In [1]:
#!pip install wget
import os, warnings
import tensorflow as tf
from tensorflow.keras.layers import RandomFlip, RandomRotation
from tensorflow.keras.utils import image_dataset_from_directory
from tensorflow.keras.models import Sequential
from tensorflow.keras.layers import Conv2D, MaxPooling2D, Flatten, Dense, Dropout
from tensorflow.keras.applications import MobileNetV2
from tensorflow.keras.layers import GlobalAveragePooling2D
import matplotlib.pyplot as plt
import numpy as np
import seaborn as sns

# Project 2 - Veggie Classification

For this assignment you'll need to classify some images of vegetables. 

## Parts

Please do two separate classifications:
<ol>
<li> First, create a model from scratch. 
<li> Use transfer learning to use a pretrained model of your choice, adapted to this data. 
</ol>

There won't be an explicit evaluation of accuracy, but you should take some steps to make each model as accurate as you reasonably can, any tuning option is fair game. Along with that, please structure it into a notebook that is well structured and clear that explains what you did and found.

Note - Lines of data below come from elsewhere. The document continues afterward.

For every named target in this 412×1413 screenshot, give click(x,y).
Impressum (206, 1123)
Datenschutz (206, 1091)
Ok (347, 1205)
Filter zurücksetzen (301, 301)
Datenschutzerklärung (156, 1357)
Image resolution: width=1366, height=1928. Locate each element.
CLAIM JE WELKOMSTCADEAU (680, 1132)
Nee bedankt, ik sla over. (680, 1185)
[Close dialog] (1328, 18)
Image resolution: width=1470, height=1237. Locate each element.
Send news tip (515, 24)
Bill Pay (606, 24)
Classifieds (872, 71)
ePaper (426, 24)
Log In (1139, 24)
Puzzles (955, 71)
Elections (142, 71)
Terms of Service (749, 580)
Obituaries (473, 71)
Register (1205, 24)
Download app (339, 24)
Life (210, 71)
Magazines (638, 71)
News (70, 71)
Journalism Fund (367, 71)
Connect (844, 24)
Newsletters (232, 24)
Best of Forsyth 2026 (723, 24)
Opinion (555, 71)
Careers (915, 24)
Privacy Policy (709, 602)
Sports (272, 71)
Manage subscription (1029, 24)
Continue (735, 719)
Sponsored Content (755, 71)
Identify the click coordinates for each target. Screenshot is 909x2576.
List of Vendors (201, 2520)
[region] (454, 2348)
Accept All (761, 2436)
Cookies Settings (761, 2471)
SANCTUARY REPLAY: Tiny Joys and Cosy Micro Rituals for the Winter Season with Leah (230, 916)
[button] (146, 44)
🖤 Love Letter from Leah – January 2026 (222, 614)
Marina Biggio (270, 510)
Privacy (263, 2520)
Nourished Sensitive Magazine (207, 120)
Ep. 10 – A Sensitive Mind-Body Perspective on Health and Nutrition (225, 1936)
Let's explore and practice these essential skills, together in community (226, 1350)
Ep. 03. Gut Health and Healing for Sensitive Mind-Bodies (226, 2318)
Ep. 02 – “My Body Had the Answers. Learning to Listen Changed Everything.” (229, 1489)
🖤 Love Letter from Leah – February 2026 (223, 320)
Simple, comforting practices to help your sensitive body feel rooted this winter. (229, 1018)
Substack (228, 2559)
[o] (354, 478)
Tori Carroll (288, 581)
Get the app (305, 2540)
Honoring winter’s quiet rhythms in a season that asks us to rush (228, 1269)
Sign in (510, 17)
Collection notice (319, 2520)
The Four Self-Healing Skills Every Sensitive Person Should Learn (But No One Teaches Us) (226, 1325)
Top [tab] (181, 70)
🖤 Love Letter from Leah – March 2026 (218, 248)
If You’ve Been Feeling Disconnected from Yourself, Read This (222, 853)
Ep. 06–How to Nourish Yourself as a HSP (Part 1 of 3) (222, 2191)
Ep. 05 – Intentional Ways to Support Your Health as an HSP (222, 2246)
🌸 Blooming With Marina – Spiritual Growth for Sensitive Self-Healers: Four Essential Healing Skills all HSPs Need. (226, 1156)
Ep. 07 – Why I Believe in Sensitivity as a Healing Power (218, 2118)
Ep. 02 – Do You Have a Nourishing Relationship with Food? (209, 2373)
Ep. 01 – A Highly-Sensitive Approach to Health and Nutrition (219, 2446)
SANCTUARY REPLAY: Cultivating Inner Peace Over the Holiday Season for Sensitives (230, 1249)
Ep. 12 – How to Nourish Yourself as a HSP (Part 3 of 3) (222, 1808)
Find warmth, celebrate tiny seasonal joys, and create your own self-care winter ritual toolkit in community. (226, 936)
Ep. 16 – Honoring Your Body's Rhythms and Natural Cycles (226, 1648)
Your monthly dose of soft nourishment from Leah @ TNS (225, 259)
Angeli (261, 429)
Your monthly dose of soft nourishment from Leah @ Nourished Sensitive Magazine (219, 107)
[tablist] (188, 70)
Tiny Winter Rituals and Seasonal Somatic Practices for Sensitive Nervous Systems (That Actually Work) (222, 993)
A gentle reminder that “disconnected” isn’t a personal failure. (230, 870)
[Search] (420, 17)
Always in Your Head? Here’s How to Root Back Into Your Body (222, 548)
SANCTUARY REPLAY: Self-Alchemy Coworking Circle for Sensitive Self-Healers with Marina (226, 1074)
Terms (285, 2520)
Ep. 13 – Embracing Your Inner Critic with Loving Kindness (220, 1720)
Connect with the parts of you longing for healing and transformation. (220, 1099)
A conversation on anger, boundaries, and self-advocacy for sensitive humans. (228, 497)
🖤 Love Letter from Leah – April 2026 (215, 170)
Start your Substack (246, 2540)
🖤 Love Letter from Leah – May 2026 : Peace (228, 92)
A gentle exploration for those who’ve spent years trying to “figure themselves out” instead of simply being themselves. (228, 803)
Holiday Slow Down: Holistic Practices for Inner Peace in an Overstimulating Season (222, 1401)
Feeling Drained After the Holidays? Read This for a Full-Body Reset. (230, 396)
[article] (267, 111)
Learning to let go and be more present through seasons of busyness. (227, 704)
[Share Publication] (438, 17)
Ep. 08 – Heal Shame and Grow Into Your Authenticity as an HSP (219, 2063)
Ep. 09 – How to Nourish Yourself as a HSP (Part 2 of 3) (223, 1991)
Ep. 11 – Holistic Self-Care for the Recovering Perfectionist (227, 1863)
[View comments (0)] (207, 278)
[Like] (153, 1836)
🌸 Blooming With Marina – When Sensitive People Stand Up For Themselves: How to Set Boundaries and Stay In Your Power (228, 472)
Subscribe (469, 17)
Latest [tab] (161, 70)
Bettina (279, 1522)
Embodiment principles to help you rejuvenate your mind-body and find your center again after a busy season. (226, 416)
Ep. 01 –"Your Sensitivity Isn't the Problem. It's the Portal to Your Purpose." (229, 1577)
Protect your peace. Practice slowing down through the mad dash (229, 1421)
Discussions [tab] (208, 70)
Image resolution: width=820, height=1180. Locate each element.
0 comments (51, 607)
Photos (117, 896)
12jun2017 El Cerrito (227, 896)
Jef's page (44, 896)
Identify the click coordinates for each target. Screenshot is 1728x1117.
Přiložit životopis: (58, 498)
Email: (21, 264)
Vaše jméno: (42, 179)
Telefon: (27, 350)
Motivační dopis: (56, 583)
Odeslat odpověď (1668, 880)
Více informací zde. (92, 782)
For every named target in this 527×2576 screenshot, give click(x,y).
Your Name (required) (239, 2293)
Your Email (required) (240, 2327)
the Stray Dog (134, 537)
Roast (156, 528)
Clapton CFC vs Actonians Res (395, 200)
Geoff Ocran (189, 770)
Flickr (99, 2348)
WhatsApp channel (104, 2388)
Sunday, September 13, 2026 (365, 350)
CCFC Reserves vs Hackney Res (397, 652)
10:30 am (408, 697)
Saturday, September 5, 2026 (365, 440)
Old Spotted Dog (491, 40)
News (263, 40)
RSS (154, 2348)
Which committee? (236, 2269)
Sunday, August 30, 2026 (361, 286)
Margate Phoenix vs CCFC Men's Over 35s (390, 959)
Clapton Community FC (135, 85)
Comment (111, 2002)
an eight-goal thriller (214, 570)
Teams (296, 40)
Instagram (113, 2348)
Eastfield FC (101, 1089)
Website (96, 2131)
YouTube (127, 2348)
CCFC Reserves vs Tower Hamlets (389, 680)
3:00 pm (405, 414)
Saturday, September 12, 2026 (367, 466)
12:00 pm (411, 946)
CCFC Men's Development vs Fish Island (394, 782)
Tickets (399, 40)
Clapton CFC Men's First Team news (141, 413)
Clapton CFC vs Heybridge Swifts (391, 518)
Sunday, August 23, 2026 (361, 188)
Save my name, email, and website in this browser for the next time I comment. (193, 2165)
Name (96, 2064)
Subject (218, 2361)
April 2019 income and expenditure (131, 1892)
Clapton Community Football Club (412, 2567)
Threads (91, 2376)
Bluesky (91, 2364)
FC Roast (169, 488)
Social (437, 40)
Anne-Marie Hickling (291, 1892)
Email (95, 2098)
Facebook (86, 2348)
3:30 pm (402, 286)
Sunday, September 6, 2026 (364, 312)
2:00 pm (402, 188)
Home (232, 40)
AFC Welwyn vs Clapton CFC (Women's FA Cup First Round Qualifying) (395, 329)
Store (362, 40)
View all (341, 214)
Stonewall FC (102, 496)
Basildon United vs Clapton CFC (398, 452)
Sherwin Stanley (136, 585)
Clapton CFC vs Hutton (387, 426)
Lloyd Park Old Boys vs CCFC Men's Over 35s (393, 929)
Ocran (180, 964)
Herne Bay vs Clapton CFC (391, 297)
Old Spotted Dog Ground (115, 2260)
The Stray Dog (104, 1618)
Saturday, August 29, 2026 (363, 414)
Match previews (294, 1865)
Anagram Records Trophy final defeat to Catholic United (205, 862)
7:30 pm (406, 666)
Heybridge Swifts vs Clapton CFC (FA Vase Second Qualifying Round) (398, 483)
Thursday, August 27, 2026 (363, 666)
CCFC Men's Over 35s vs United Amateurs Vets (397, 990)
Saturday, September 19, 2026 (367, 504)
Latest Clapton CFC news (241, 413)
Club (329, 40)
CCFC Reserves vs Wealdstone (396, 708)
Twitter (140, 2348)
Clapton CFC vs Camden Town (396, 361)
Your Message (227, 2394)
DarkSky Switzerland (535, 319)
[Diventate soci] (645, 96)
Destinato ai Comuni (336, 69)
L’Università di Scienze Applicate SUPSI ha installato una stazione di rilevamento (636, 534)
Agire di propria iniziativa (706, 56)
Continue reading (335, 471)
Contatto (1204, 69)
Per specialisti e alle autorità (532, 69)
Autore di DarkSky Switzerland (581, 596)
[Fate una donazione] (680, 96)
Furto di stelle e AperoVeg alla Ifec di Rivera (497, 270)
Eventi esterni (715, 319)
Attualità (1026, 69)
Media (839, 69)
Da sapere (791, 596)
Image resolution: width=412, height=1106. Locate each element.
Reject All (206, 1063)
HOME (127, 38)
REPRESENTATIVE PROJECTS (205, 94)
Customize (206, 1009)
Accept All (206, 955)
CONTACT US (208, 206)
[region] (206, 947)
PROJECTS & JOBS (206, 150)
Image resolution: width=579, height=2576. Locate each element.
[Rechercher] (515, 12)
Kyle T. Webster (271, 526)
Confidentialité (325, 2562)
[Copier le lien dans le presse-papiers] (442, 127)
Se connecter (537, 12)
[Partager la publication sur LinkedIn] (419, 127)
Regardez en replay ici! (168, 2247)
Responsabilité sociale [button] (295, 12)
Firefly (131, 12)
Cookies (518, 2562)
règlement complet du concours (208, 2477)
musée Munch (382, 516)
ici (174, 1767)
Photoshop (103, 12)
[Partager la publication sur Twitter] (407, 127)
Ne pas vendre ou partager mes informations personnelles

Think about:
<ul>
<li> Sections and headings. 
<li> A description of the approach taken (e.g. what did you do to determine size, tune, evaluate, etc...)
<li> Visualization of some important things such as a confusion matrix and maybe some images. 
<li> Results, mainly focused on the scoring of the test data. 
</ul>

The descriptions and explainations should highlight the choices you made and why you made them. Figure up to about a page or so worth of text total, explain what happened but don't write an essay. 

## Deliverables

Please sumbmit a link to your github, where everyhting is fully run with all the outputs showing on the page. As well, in the notebook please add some kind of switch controlled by a variable that will control if the notebook runs to train the model or to load the model in from weights - so I can download it and click run all, it will load the saved weights, and predict.

### Dataset

The code in the start of this notebook will download and unzip the dataset, and there is also a simple example of creating datasets. You can change the dataset bit to use a different approach if you'd like. The data is already split into train, validation, and test sets. Please treat the separate test set as the final test set, and don't use it for any training or validation. Each folder name is its own label.

### Evaluation

Marking will be based on the following:
<ul>
<li> Models are cretaed, tuned, and effective at classifying the data: 40%
<li> Descriptions and explanations of the approach taken: 20%
<li> Code is well structured and clear: 20%
</ul>

Overall the marking is pretty simple and direct, walk through the process of predicting the veggies, explain what you did, and show the results. If you do that, it'll get a good mark.

### Tips

Some hints that may be helpful to keep in mind:
<ul>
<li> The data is pretty large, so you'll want to use datasets rather than load everything into memory. The Keras docs have a few examples of different ways to load image data, our examples showed image generators and the image from directory datasets.  
<li> Be careful of batch size, you may hit the colab limits. 
<li> You'll want to use checkpoints so you can let it train and pick up where you left off.
<li> When developing, using a smaller dataset sample is a good idea. These weights could also be saved and loaded to jump start training on the full data. 
<li>

### Download and Unzip Data

In [2]:
def bar_custom(current, total, width=80):
    print("Downloading: %d%% [%d / %d] bytes" % (current / total * 100, current, total))
import wget
import zipfile
zip_name = "train.zip"

url = "https://jrssbcrsefilesnait.blob.core.windows.net/3950data1/vegetable_image_dataset.zip"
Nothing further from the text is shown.